__WRITTEN EXERCISE__. Return, word for word, the part of the items below that opens with the line containing "1000x492 pixels. Task: Click" and closes with the line containing "Select the '1 Untitled' tab in SciTE", including both of those lines. Leave the pictures out of your answer.

__DATA SUPPLIED__.
-- begin --
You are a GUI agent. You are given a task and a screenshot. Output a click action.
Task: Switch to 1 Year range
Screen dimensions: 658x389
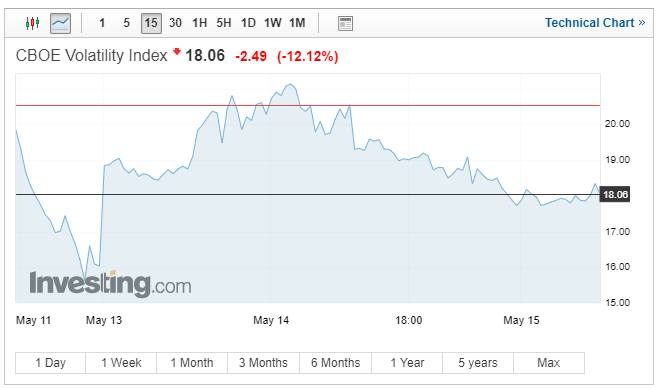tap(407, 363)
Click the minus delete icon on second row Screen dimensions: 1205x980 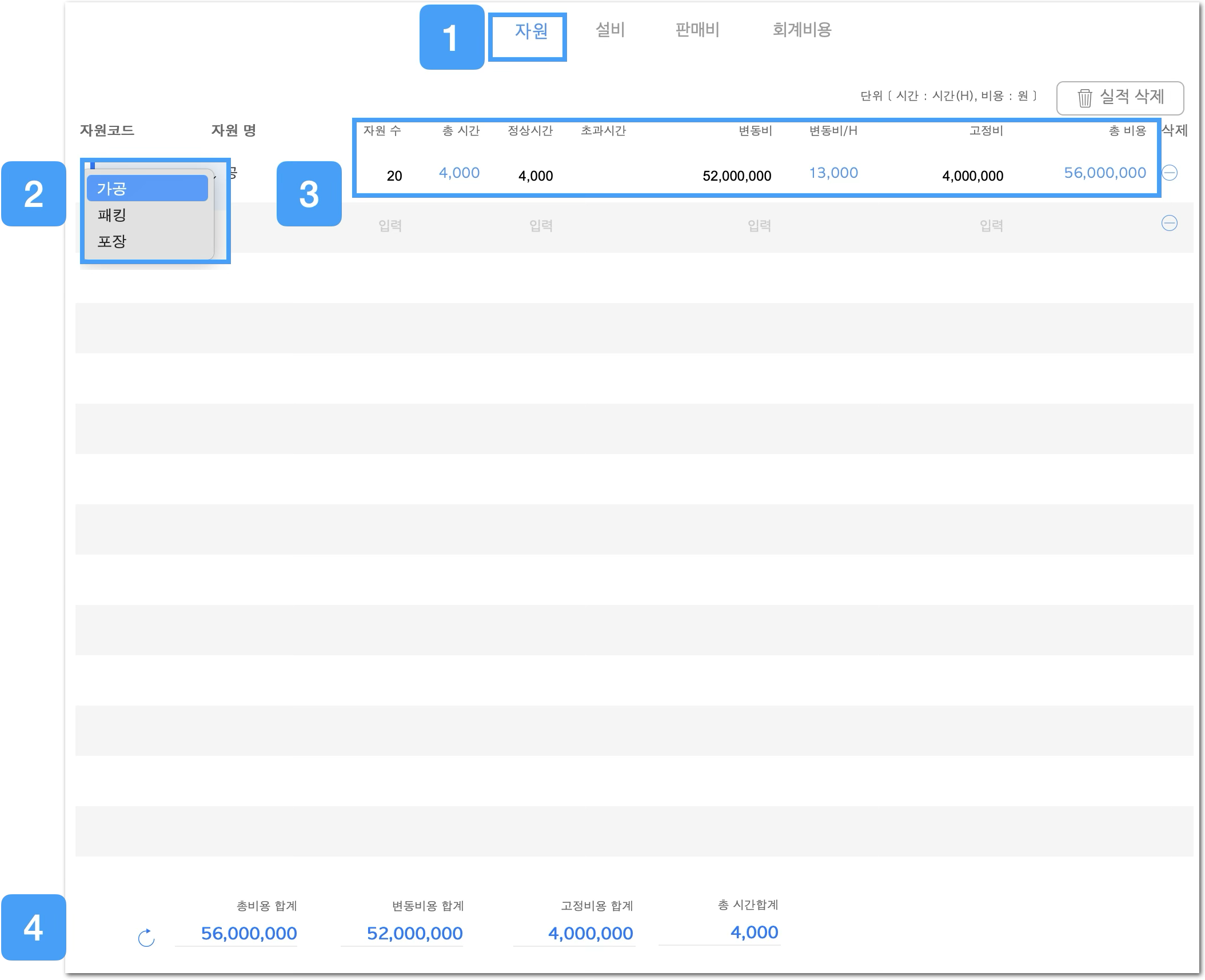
-- end --
-- begin --
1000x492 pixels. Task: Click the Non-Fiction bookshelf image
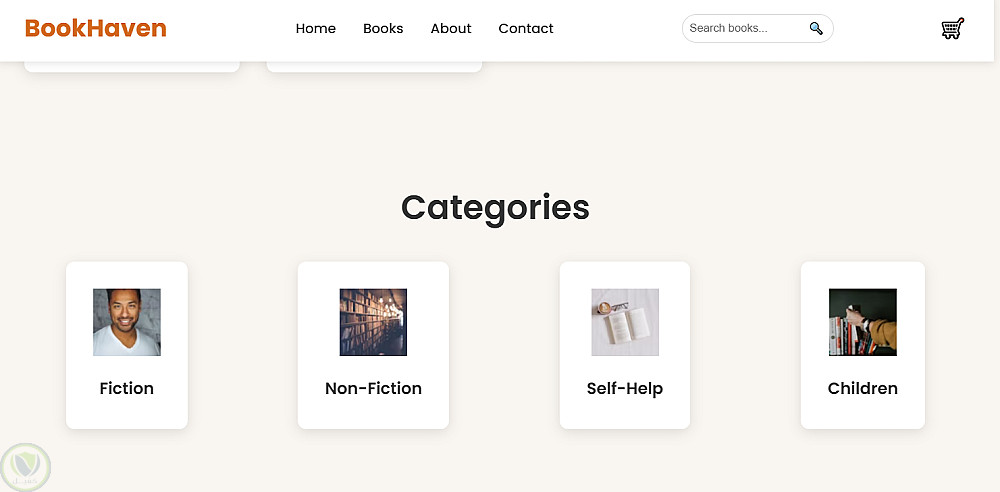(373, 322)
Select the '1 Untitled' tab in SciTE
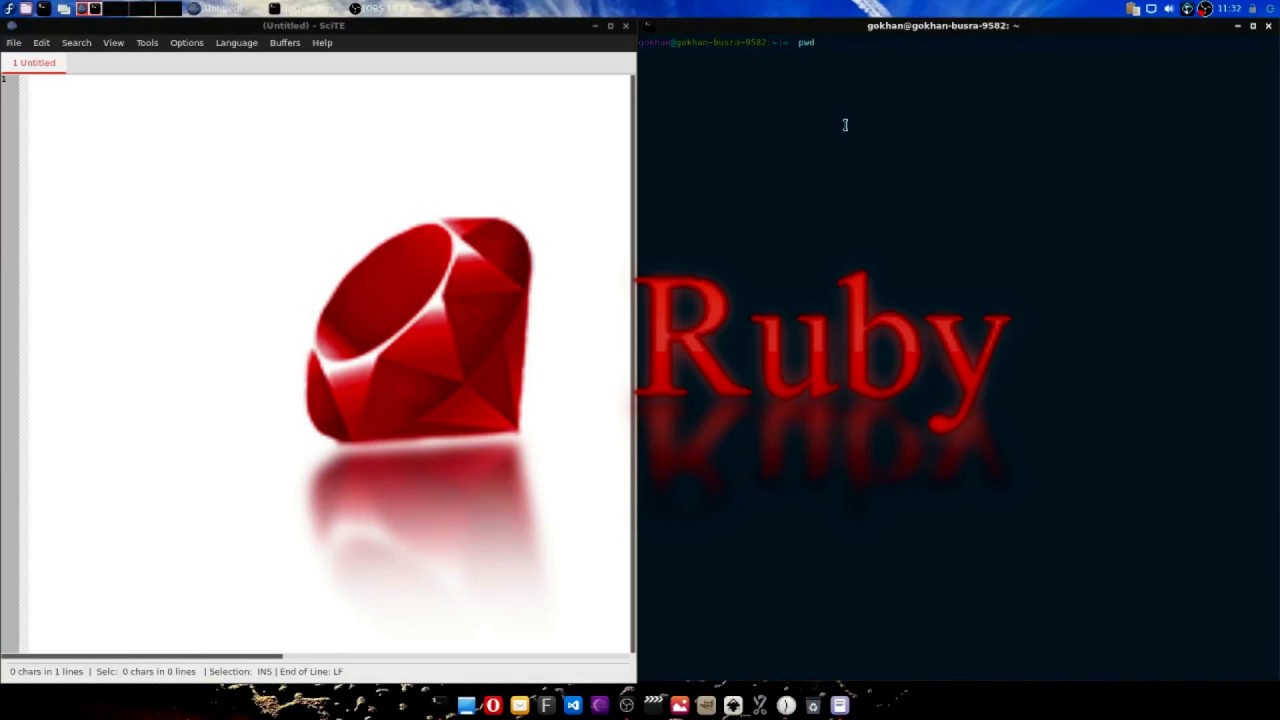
-- end --
__FINISHED TASK__.
1000x492 pixels. Task: Click the Non-Fiction bookshelf image
(373, 322)
Select the '1 Untitled' tab in SciTE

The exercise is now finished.